Quoted text:
Eichler
Homes, Inc. v. Anderson (1970) 9 Cal.App.3d 224, 87 Cal.Rptr. 893
[Civ.
No. 25303. Court of Appeals of California, First Appellate District, Division One. June 26, 1970.]
EICHLER
HOMES, INC., Cross-complainant and Appellant, v. STEVEN ANDERSON et al., Cross-complainants and Appellants;
GENERAL MOTORS CORPORATION et al., Cross-defendants and Appellants
(Opinion
by Elkington, J., with Molinari, P. J. and Sims, J., concurring.) [9 Cal.App.3d 225]
COUNSEL
Danaher,
Fletcher, Gunn & Ware, David Freidenrich, Leonard Ware, Carroll, Burdick & McDonough and John K. Stewart
for Cross-complainant and Appellant.
Steven
Anderson and Ellis Rother, in pro. per., for Cross-complainants and Appellants.
Ericksen,
Ericksen, Kincaid & Bridgman, Ericksen, Ericksen, Lynch, Young & Mackenroth, Cyril Viadro, Hoge, Fenton,
Jones & Appel, James B. Eggert and John B. Whitney for Cross-defendants and Appellants.
OPINION
ELKINGTON,
J.
Eichler
Homes, Inc. (Eichler), was engaged in the home building business. Its homes generally were built over concrete
slabs in which Steven Anderson and Ellis Rother (Anderson and Rother), under contract with Eichler, installed
copper tubing which formed the basis of radiant heating systems. During the Korean hostilities copper tubing
became difficult to obtain so Anderson and Rother commenced using steel tubing in its stead. At first this
tubing was purchased from General Motors Corporation (General Motors), later from Armco Steel Corporation
(Armco). [9 Cal.App.3d 228]
Several
years after their installation steel tubing radiant heating systems of many Eichler built homes started to fail.
Investigation showed the tubing within the slabs to have become subject to widespread corrosion and leakage. A
group of the homeowners became the plaintiffs of this action by seeking a judicial declaration of their rights
against Eichler for such failure. Eichler then cross-complained against Anderson and Rother and General Motors
and Armco, seeking to have them adjudged responsible for any recovery against Eichler by the plaintiffs.

Supplied data:
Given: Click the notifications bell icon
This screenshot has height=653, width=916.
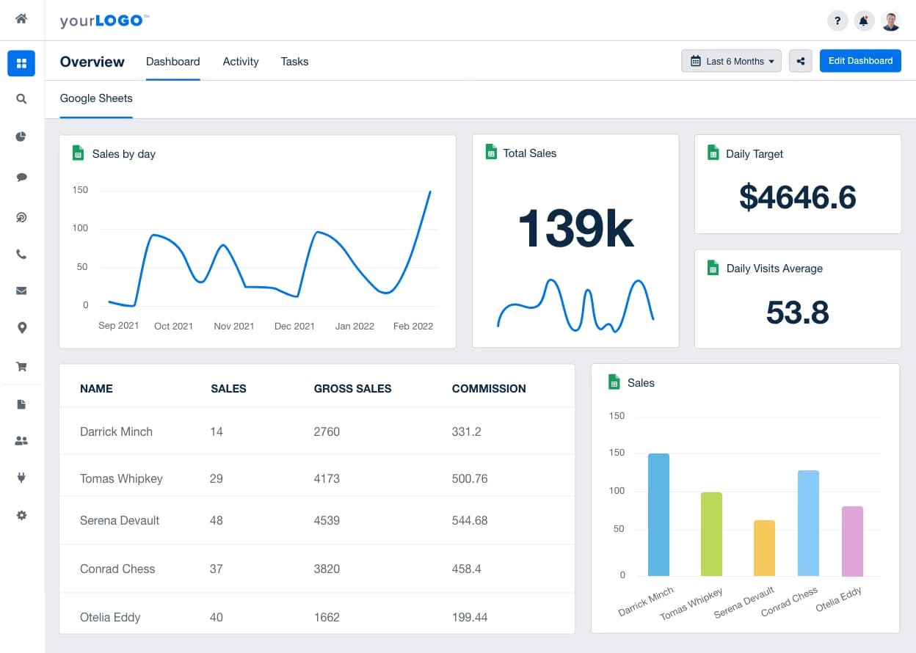Looking at the screenshot, I should point(864,21).
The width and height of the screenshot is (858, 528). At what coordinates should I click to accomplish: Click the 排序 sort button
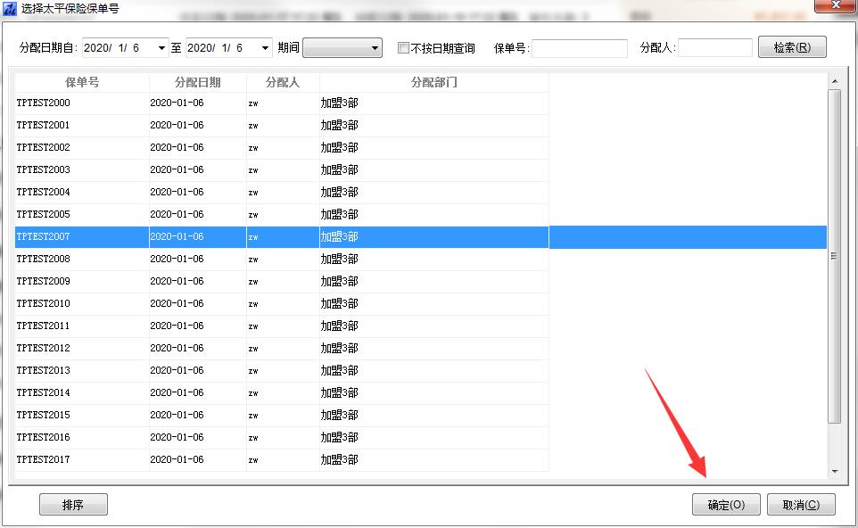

The request:
From the Eichler Homes court opinion above, reproduce the passage between "No. 25303. Court" and "Cross-complainant and Appellant.", inclusive.

Answer to the task:
No. 25303. Court of Appeals of California, First Appellate District, Division One. June 26, 1970.]
EICHLER
HOMES, INC., Cross-complainant and Appellant, v. STEVEN ANDERSON et al., Cross-complainants and Appellants;
GENERAL MOTORS CORPORATION et al., Cross-defendants and Appellants
(Opinion
by Elkington, J., with Molinari, P. J. and Sims, J., concurring.) [9 Cal.App.3d 225]
COUNSEL
Danaher,
Fletcher, Gunn & Ware, David Freidenrich, Leonard Ware, Carroll, Burdick & McDonough and John K. Stewart
for Cross-complainant and Appellant.